Ele afirma, de forma ampla, que as leis nacionais obedecem a critérios de territorialidade – ou seja, a legislação estrangeira não tem eficácia no Brasil.
Escalada da crise
A decisão de Dino agora marca mais um capítulo na escalada da crise entre o Brasil e os Estados Unidos. O Em julho, Trump anunciou sobretaxas de até 50% para os produtos brasileiros e passou a revogar vistos de ministros do Supremo e integrantes do governo Lula (PT).
Ele justificou que o ex-presidente Jair Bolsonaro (PL), acusado de liderar uma tentativa de golpe de Estado em 2022, sofre uma “caça às bruxas”.
Nos últimos dias, a gestão Trump diversificou as razões expostas para sanções contra o governo brasileiros. Uma delas foi o programa Mais Médicos, por meio do qual o Ministério da Saúde brasileira contratava médicos cubanos.
O principal ato contra autoridade brasileira, porém, foi a aplicação de sanções financeiras contra Moraes. A Lei Magnistky prevê que pode ser incluído no rol de sancionados quem colaborar com as condutas condenadas pelos EUA.
A pessoa punida recebe uma sanção da Ofac, Escritório de Controle de Ativos Estrangeiros, que pertence ao Departamento do Tesouro dos Estados Unidos.
Por meio da decisão, o governo americano determina o congelamento de qualquer bem ou ativo que a pessoa sancionada tenha nos Estados Unidos e também pode proibir entidades financeiras americanas de fazerem operações em dólares com ela.
A medida incluiria o uso das bandeiras de cartões de crédito Mastercard e Visa, por exemplo. Os efeitos para as transações de Moraes em reais no Brasil ainda estão sob análise dos bancos.

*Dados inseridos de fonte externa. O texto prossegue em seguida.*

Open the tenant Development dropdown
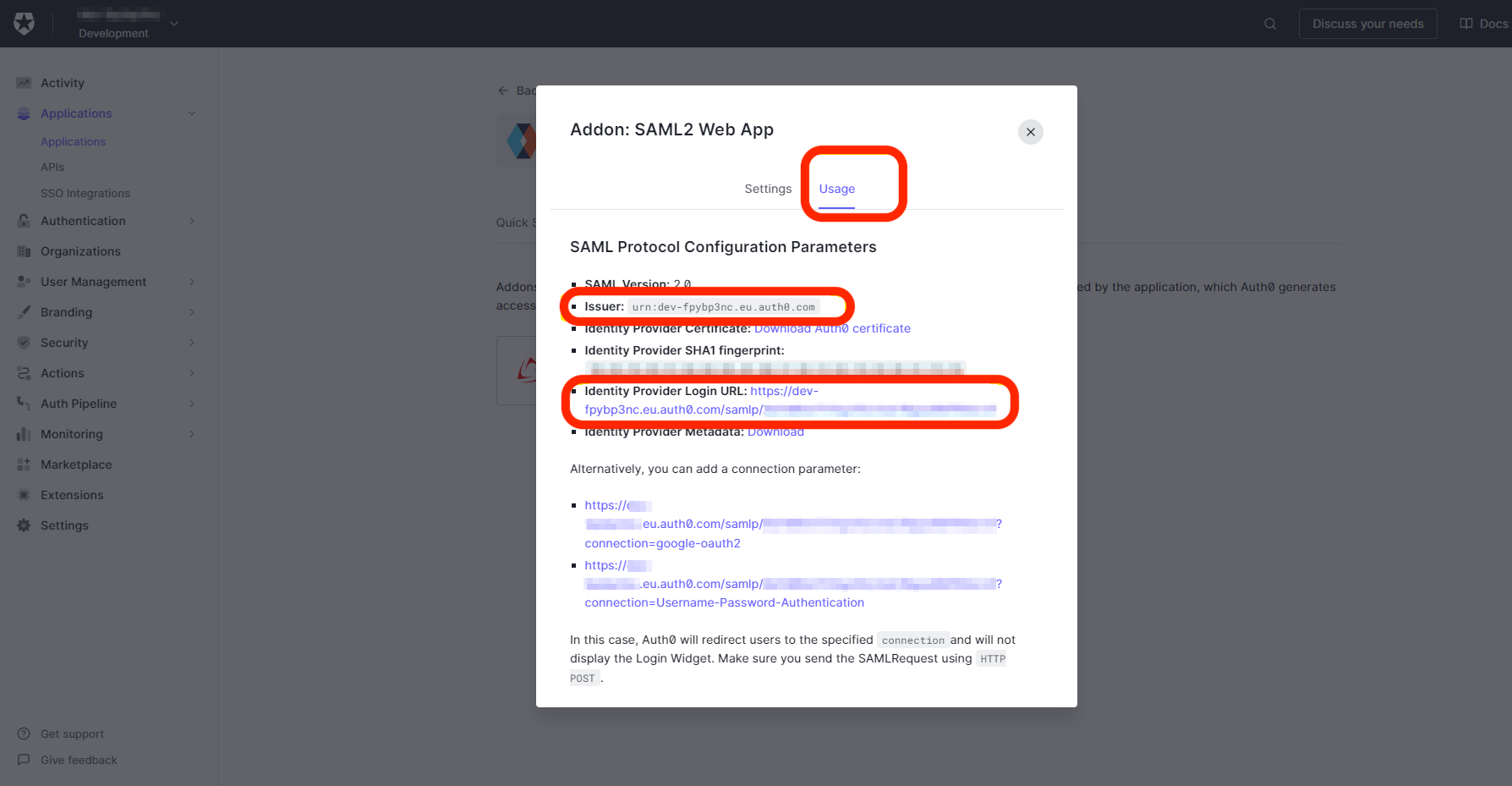This screenshot has height=786, width=1512. point(174,24)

Até o momento, porém, eles têm entendido que somente transações internacionais, em dólar, estão bloqueadas, e as de reais estariam mantidas.
O deputado Eduardo Bolsonaro (PL-SP) filho do ex-presidente Jair Bolsonaro (PL), diz ter transmitido ao secretário do Tesouro dos EUA, Scott Bessent, a avaliação de que bancos brasileiros não estão executando as sanções a Moraes pela Lei Magnistky na totalidade.